The place where I am finding MIRA to be an extremely useful tool is with Algebra 1 students making their first forays into the abstractions of algebraic reasoning, which is to say, in dealing with polynomial arithmetic. I say this because young adolescents are such

*intensely* concrete thinkers. When I ask them to consider combining like terms such as 5 elephants and 3 elephants, they can easily understand what I am asking for. But the moment we start investigating the idea of combining 5x^2 and 3x^2, their heads explode. Things only get worse when they are asked to combine 5x^2, 3x^2, and 6x^3. It seems like they forget everything they have ever known about the combining of like terms, and they start adding or multiplying exponents and or worse things than most of you can imagine.

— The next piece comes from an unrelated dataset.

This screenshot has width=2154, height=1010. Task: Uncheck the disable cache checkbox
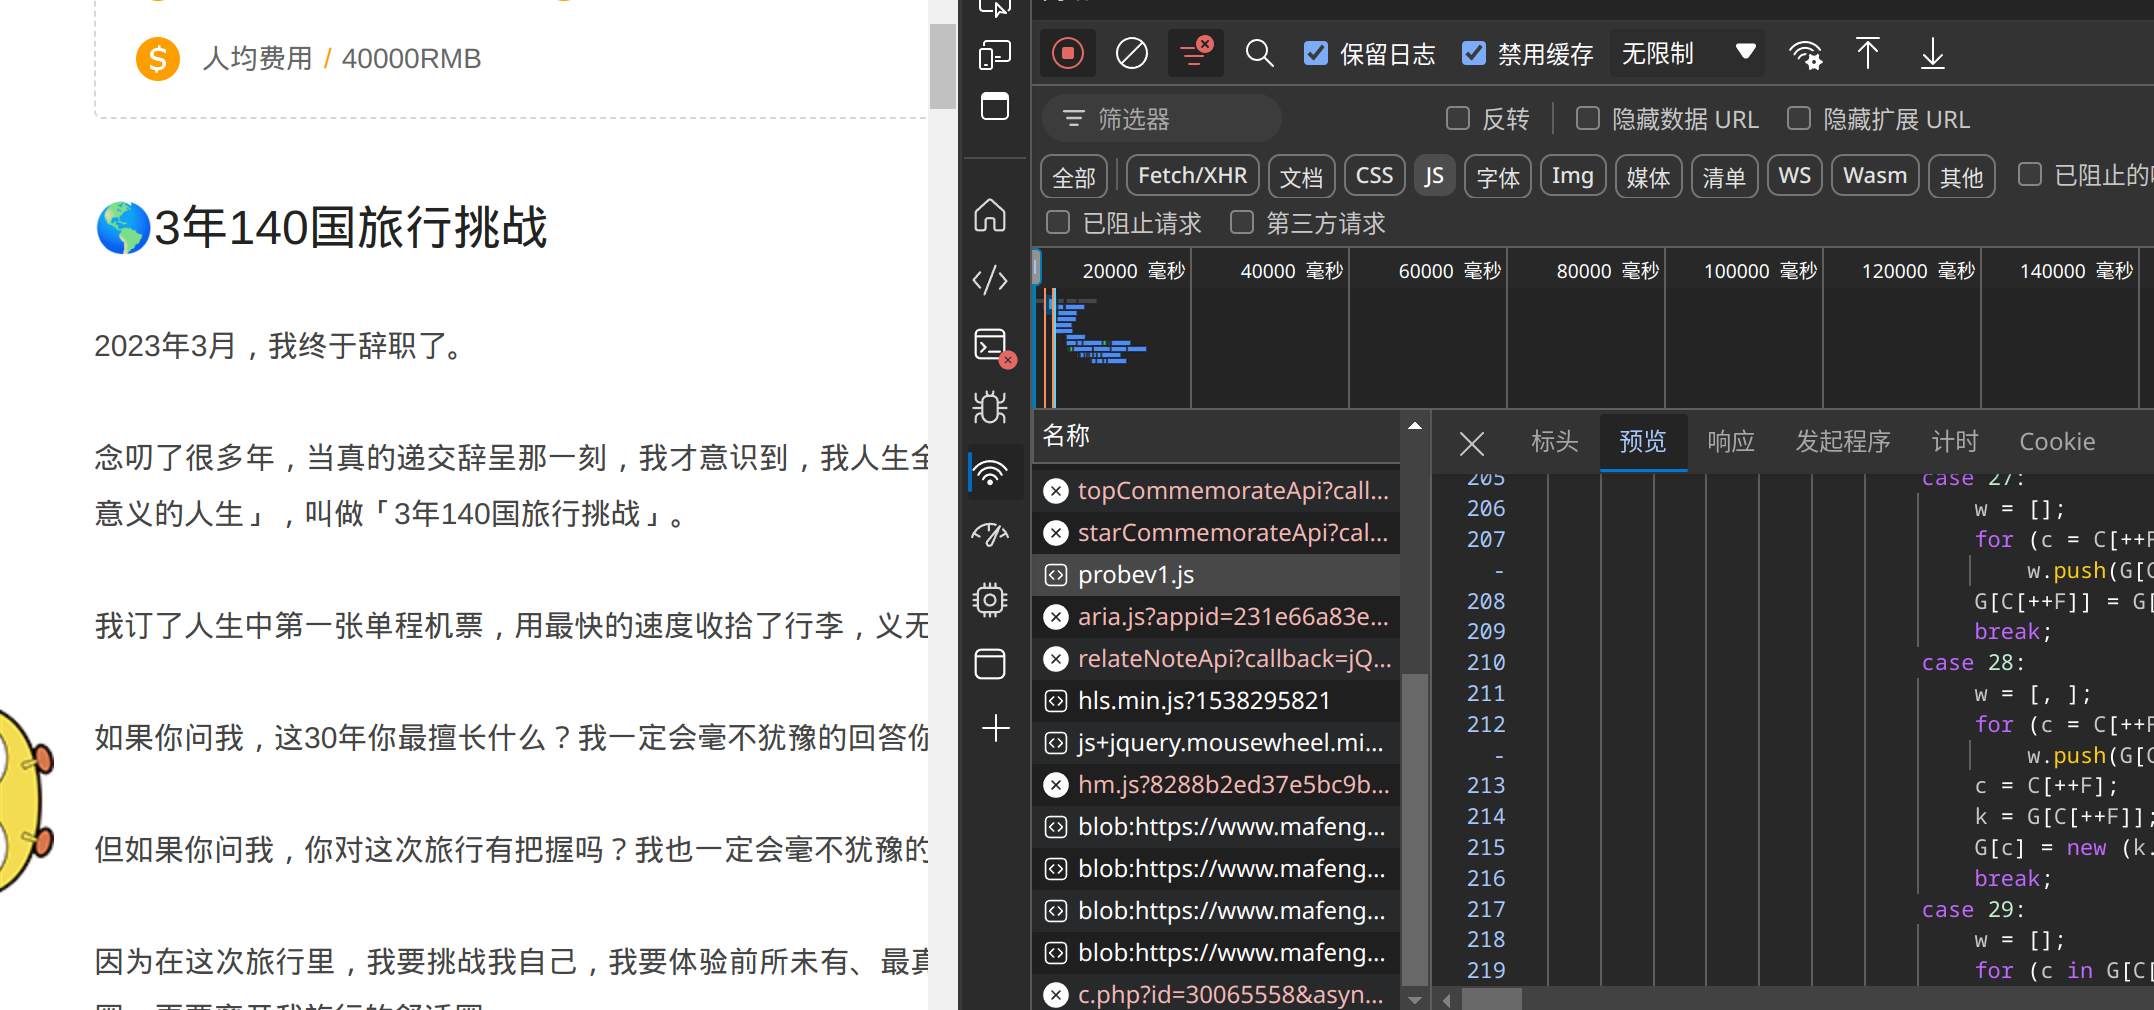pos(1474,54)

This is the place where some teachers find algebra tiles to be helpful. But I find that algebra tiles have a grammar and a rhetoric of their own that is not easily extensible into polynomial arithmetic beyond quadratic thinking. Also with their color-coding, they also add in moving parts I find my students are not yet ready to think about.

But guide their attention away from abstraction for a moment, and ask them what happens if they combine 5 dogs and 6 apples. They understand the logic of ConcreteLand completely. In this case, I have found, getting them to think about 5x^2 the way they think about 5 dogs and about 6x^3 the way they think about 6 apples, and their conceptual understanding shoots through the roof. I can even use Brahmagupta's idea of "fortunes, debts, and ciphers" (positive numbers, negative numbers, and zero) to help students think about what happens in a trading economy where I might "owe them" 3 dogs (or 3 x^3) as we barter our algebraic quantities away for each other's lunch components.

Students still need a lot of practice and experience with this whole crazy abstract insanity to cement their understanding in place, and they can be expected to relapse several times into believing that they need to add exponents instead of thinking about coefficients as quantifiers. But eventually the idea of quantifying (and if need be, combining) x^2s the way they count and quantify dogs or apples gives them a surer footing as they begin to construct a new and deeper understanding of multiplying variables. And

*that* is something I can eventually build a rich and scalar concept of multiplication on top of — on that would be appropriate to eventually deliver to Professor Devlin's lecture hall.

I do this knowing that even within a few months, this conceptual framework will be revised and replaced with other incomplete understandings many times over. But I do so knowing that I am teaching my students how to learn by giving them tools for understanding how to build tools that help them understand what the heck they are doing.